単純に人口が多いことが原因かもしれません。日本の中心部に位置しているので、自分たちは様々な情報や流行を発信している、地方は遅れているという感覚があるのかもしれません。
実は中国でも似ており、北京、上海、広州などの人口が多い大都市に住んでいる人は誇らしく(自豪:zìháo)感じています。そして発言のいたるところにその他地方の人を見下げる口ぶりが見られています。
ところがそれらの都市に住んでいる人が自分たちが偉いと思う理由は少し日本と違って、人口が多いとか流行の最先端に位置するからというのが主な理由ではないようです。中国特有のある理由で、彼らは優越感を感じています。どんな理由だと思いますか?

大都市に住んでいる人が偉いと感じる理由
中国の大都市に住んでいる人が、他の都市に住んでいる人より偉そうなのは、次の原因です。日本とは全く違うと感じることでしょう。
yǒuqiángliè dezhíxiáyìshí
1,有强烈的直辖意识
強烈なる直轄都市意識
wǒchéngshìshìběijīngfùjìn de
2,我城市是北京附近的
私の都市は北京に近い
píngjūngōngzībǐjiàogāo
3,平均工资比较高
平均収入が高い
日本とは違うこの3つの理由で中国人は誇りを感じるのです。

直轄都市意識
中国の直轄都市は北京、天津、上海、重慶です。とりわけ重慶の人(重庆人:chóngqìngrén)が少し地方を見下すのはこの直轄都市意識が強いためです。
例えば重慶市は南方の成都市とよく引き合いに出されますが、自分たちは直轄都市だからという理由で自分たちが上だと考えたがるようです。
他の都市に関してはそれ以外の理由で誇りを感じることができるので、この直轄都市意識はさほど強くありません。
北京に近い
北京に住んでいる人は首都ですからこの理由で誇りを感じる必要はありません。
しかし北京の近くに位置する都市、例えば吉林省に住んでいる人は中国南方都市に住んでいる人に対して「うちの都市のほうが北京に近い」というよく分からない理由で自分たちのほうが上だと感じるようです。

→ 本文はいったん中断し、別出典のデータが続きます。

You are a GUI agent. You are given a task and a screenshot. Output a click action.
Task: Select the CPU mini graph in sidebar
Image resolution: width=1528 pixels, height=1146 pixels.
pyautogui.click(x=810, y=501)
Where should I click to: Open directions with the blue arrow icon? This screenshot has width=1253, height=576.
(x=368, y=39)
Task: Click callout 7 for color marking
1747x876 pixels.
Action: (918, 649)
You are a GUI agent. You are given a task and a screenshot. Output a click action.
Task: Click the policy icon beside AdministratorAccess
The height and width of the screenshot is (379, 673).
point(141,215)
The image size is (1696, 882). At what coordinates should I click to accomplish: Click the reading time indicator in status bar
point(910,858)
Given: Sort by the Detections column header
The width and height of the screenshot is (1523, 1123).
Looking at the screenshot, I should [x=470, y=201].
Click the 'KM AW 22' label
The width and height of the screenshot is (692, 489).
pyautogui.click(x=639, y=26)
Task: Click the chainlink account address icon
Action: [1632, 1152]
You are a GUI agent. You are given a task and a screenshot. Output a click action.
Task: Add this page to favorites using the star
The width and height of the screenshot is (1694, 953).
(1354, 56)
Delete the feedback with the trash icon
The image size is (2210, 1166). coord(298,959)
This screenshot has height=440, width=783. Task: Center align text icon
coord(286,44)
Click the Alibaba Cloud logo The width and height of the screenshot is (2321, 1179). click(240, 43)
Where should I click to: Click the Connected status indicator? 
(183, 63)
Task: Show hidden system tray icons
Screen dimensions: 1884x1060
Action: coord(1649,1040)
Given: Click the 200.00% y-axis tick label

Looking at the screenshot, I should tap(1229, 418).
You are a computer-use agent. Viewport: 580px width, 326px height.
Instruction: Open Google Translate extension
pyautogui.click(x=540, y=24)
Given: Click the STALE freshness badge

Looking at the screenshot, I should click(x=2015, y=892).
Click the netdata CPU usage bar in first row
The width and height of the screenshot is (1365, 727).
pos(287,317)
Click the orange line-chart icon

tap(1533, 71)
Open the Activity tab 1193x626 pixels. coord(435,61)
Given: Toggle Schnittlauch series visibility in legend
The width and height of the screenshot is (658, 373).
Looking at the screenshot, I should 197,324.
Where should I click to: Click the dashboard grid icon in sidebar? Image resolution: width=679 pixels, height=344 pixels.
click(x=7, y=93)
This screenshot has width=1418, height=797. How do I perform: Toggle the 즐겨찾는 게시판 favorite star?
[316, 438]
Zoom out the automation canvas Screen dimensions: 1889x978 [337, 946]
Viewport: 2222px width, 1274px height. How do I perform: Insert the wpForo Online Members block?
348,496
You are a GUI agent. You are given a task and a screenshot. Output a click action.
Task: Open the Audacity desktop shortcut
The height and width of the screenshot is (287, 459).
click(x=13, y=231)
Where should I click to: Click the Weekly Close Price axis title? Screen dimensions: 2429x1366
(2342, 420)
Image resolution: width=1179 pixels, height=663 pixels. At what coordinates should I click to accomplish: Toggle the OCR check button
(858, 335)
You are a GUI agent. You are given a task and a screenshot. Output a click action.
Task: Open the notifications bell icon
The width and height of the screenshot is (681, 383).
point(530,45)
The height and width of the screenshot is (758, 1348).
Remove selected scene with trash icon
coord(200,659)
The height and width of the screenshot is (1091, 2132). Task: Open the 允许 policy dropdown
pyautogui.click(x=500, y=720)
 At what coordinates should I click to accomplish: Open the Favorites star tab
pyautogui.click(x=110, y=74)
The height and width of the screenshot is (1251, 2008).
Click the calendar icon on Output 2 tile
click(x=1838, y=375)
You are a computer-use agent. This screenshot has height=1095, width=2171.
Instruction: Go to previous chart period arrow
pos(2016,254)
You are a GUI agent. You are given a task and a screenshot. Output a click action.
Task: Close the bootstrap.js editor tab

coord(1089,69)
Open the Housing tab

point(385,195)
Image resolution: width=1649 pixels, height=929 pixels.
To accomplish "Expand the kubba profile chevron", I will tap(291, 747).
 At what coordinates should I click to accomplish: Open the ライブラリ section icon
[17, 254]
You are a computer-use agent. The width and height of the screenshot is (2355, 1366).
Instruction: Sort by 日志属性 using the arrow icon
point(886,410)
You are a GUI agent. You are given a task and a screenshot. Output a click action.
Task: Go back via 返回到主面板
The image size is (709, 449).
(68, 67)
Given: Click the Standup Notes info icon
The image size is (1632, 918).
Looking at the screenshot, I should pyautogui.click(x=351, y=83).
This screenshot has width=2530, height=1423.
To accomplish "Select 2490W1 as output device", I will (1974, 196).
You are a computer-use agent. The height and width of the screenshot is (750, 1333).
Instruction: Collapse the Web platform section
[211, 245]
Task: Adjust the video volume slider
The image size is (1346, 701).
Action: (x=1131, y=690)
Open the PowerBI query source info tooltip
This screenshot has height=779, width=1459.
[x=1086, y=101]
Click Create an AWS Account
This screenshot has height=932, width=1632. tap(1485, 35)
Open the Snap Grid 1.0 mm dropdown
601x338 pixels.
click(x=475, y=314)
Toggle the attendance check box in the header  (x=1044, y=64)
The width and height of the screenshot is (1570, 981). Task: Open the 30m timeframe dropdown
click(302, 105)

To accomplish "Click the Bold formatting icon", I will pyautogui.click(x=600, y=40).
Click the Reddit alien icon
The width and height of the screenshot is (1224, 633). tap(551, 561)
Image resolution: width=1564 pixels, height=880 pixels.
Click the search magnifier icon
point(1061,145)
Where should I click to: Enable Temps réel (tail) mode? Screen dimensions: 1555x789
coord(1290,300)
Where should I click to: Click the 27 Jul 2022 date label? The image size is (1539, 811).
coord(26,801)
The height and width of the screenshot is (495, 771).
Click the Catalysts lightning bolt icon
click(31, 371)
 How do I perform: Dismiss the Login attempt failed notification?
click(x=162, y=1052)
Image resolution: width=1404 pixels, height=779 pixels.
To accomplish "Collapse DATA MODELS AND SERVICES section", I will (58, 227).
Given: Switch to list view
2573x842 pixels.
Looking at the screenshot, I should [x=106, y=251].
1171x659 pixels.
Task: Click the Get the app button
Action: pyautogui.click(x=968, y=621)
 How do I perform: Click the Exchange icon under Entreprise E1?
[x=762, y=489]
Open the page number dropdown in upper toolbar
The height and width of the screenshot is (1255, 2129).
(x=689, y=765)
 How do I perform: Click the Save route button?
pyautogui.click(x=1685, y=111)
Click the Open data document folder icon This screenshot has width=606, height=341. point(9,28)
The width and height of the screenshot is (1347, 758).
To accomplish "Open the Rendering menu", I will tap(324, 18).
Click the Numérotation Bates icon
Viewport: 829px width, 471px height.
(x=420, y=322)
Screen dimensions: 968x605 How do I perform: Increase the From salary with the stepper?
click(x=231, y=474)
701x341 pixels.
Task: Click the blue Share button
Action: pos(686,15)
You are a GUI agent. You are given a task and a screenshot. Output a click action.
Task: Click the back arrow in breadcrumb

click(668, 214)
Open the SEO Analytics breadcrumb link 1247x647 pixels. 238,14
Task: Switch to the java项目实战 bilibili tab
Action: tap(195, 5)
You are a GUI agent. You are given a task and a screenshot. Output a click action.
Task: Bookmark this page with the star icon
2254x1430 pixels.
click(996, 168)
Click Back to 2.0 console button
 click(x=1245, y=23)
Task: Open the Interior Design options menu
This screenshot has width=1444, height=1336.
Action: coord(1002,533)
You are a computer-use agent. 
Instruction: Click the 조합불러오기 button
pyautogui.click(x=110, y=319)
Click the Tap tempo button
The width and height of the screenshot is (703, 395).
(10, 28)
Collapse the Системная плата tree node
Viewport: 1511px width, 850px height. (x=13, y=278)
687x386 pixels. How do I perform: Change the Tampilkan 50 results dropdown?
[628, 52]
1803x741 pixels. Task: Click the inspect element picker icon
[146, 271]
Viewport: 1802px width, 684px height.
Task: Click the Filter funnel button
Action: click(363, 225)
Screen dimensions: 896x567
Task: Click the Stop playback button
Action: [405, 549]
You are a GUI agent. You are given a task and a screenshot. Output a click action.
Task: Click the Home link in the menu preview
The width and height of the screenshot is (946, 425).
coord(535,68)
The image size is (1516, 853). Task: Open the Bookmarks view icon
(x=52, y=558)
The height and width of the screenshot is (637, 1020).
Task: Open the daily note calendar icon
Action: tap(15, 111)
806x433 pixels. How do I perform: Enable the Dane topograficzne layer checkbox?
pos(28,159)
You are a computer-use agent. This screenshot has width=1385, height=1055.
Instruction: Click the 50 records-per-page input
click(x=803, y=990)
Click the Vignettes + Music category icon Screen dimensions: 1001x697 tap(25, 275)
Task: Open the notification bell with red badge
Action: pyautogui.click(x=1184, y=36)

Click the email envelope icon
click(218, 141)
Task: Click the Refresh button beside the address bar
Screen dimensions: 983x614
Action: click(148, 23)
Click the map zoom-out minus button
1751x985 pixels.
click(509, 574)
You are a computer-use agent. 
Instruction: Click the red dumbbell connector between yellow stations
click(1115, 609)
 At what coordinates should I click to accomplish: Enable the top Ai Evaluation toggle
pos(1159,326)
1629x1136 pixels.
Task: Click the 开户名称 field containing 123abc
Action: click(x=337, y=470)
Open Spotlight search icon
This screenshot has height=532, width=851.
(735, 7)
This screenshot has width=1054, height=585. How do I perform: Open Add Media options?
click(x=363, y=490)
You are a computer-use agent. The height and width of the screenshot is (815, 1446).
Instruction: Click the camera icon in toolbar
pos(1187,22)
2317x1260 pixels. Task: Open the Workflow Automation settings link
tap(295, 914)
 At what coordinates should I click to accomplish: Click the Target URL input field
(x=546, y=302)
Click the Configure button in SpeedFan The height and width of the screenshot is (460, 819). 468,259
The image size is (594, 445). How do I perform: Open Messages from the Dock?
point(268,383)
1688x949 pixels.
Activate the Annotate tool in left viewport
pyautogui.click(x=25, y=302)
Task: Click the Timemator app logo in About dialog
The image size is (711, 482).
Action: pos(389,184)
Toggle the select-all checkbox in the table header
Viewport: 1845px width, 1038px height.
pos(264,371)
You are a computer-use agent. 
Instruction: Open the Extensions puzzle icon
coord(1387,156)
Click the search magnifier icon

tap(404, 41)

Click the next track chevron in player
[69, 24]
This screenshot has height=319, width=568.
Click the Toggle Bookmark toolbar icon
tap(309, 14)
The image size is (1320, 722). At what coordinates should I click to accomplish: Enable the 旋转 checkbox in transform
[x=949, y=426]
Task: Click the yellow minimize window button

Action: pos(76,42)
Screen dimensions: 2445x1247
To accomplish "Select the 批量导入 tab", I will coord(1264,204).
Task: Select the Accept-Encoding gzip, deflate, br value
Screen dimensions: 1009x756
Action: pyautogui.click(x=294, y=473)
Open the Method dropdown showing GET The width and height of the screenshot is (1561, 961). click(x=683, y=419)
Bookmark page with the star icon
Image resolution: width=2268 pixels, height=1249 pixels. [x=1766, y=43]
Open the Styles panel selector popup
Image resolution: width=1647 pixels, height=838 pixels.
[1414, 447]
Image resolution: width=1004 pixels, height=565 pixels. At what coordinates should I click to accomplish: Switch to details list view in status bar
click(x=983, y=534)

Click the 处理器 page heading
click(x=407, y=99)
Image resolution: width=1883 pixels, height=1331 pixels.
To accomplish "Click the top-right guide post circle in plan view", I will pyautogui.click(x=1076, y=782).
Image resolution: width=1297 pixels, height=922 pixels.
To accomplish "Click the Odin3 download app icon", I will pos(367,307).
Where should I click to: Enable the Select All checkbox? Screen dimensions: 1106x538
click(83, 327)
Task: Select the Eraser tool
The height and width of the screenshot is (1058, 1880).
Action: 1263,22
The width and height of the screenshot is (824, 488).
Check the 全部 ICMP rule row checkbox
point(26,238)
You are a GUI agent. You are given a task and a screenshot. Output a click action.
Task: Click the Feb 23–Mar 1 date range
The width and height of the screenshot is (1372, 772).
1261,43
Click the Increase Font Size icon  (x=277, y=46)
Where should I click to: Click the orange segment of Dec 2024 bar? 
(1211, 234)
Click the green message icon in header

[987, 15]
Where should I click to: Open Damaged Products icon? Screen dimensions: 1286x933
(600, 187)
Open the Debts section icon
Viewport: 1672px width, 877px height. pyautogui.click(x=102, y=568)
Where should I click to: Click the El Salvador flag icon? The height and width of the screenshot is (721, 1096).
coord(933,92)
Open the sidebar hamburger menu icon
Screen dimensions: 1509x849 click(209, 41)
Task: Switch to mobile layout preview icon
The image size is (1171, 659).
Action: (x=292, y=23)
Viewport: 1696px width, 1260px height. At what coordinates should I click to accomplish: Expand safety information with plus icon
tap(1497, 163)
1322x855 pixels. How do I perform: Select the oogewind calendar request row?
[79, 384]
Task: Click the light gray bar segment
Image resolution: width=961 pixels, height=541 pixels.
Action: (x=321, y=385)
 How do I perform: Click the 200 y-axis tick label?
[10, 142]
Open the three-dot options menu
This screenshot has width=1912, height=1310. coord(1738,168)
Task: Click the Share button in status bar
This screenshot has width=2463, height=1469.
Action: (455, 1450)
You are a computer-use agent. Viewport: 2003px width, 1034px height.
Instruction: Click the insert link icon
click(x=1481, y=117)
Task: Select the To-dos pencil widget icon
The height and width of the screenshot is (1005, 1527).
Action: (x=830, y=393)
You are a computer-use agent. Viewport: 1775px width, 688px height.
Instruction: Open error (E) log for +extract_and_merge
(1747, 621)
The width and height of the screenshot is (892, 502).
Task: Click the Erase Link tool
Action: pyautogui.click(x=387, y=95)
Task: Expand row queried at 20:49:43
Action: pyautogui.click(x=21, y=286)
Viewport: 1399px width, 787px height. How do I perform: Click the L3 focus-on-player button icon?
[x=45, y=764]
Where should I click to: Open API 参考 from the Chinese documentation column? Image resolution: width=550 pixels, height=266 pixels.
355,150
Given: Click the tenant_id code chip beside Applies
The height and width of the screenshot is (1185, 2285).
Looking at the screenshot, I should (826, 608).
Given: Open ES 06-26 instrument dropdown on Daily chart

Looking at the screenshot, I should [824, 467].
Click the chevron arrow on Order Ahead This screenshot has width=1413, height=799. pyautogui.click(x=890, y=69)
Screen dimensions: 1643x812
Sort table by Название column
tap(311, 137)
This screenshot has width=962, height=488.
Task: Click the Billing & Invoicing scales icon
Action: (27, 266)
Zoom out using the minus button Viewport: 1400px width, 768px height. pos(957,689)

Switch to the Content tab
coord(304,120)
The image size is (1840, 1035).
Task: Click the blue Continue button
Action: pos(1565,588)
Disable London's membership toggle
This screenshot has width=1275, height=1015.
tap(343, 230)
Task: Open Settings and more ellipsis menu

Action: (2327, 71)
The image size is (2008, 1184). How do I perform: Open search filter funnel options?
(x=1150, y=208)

実際には吉林省出身なのですが「出身地はどこですか?」とお聞きすると「北京」(běijīng)と答える年配者は少なくありません。それだけ北京の威を借りたいのです。
平均収入が多い
実はこれが中国人が自分の都市の自慢話へと突き動かす一番の要因です。北京に住んでいる人、上海に住んでいる人が偉そうなのは、収入が多いからなのです。
韓国はよく年功序列社会といわれますが、中国はまさに収入序列社会です。
北京、上海、天津だけでなく、深センや広州の人が自分たちは偉いと思っているのはこの平均収入が高い都市にいるという意識なのです。
人の内面を見る努力
中国でも日本でも、ついつい住んでいる地域で人を判断してしまう傾向があるかもしれません。
人の価値というのは生まれた場所や住んでいる地域に依存しないというのは分かっているのですが、偏見を取り除くには絶え間ない努力が要りますね。